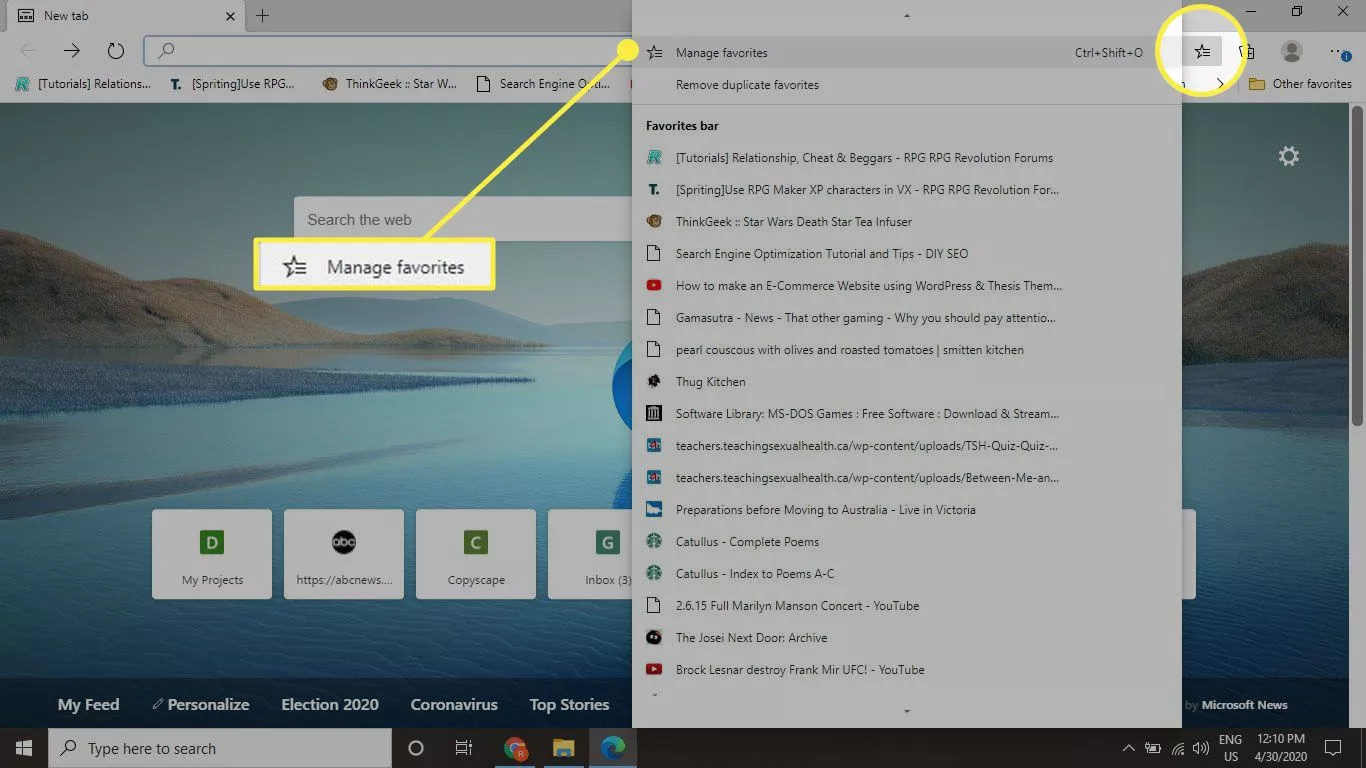This screenshot has width=1366, height=768.
Task: Expand the Other favorites folder
Action: click(x=1300, y=84)
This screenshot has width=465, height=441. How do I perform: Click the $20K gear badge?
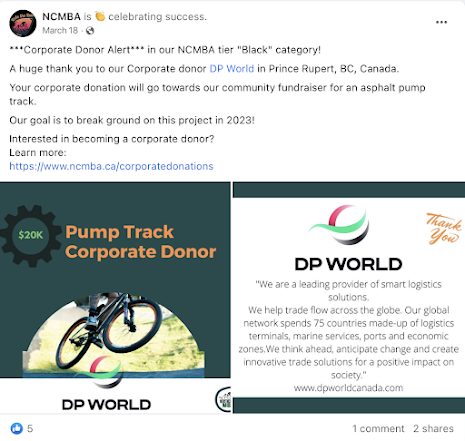31,236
-- -- --
Would you please copy, exactly and only, the lines from the one with "This screenshot has width=465, height=441." through the end of the entries above, skipping every picture?

This screenshot has width=465, height=441. How do I perform: Click the $20K gear badge?
31,236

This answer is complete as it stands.